In a recent paper titled “Specialized Language Models with Cheap Inference from Limited Domain Data,” Apple addresses the challenges of applying large language models to tasks with constraints on both inference budgets and in-domain training sets.
The paper outlines four key variables: pre training budget, specialisation budget, inference budget, and in-domain training set size.
Large language models have proven to be versatile tools but face difficulties in scenarios where both large inference budgets and substantial in-domain training sets are lacking. The research formalises these constraints and explores various approaches from the machine learning literature to address the challenges posed by limited resources.
The study reveals that, when constrained by inference cost, alternatives to the conventional practice of training very large vanilla transformer models are more effective.

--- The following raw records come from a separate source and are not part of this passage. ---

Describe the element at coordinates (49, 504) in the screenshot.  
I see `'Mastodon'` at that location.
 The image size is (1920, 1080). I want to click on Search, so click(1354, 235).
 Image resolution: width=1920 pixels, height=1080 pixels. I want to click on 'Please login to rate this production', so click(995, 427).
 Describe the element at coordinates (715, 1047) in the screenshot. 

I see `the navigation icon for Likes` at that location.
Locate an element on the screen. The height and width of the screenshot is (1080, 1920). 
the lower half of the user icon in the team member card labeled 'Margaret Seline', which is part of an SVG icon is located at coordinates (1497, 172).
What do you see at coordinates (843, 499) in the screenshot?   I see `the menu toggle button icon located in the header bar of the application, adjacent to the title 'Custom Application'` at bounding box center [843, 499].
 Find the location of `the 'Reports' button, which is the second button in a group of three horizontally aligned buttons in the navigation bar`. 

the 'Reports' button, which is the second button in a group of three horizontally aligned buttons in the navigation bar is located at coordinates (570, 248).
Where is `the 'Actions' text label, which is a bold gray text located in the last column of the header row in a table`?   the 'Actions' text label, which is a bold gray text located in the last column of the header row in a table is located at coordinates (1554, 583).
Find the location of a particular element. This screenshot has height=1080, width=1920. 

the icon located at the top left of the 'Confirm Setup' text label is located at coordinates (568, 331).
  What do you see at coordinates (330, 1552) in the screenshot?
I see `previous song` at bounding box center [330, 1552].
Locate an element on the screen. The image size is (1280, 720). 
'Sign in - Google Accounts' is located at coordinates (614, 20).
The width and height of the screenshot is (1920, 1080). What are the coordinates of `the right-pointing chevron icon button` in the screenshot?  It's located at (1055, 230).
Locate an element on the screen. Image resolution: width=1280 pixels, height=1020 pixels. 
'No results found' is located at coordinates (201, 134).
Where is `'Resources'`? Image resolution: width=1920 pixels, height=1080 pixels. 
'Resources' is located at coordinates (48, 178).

Specifically, hyper-networks and mixtures of experts exhibit superior perplexity for large pre-training budgets. On the other hand, small models trained on importance sampled datasets emerge as attractive options for scenarios with large specialisation budgets.
Apple’s latest research in language models offers specific recommendations based on the size of the specialization budget. The findings suggest that for scenarios with a large specialization budget, opting for small models pretrained with importance sampling is the most effective approach. This involves pretraining over a generic corpus that has been resampled using importance sampling techniques.
On the other hand, when dealing with a smaller specialisation budget, the research advises investing in the generic pretraining of hyper-networks and mixtures of experts. These asymmetric models exhibit a substantial parameter count during pretraining but can be instantiated as smaller models for specialization purposes.
The research concludes that distillation, a commonly used technique, does not prove to be competitive across the various cost trade-offs considered in the study.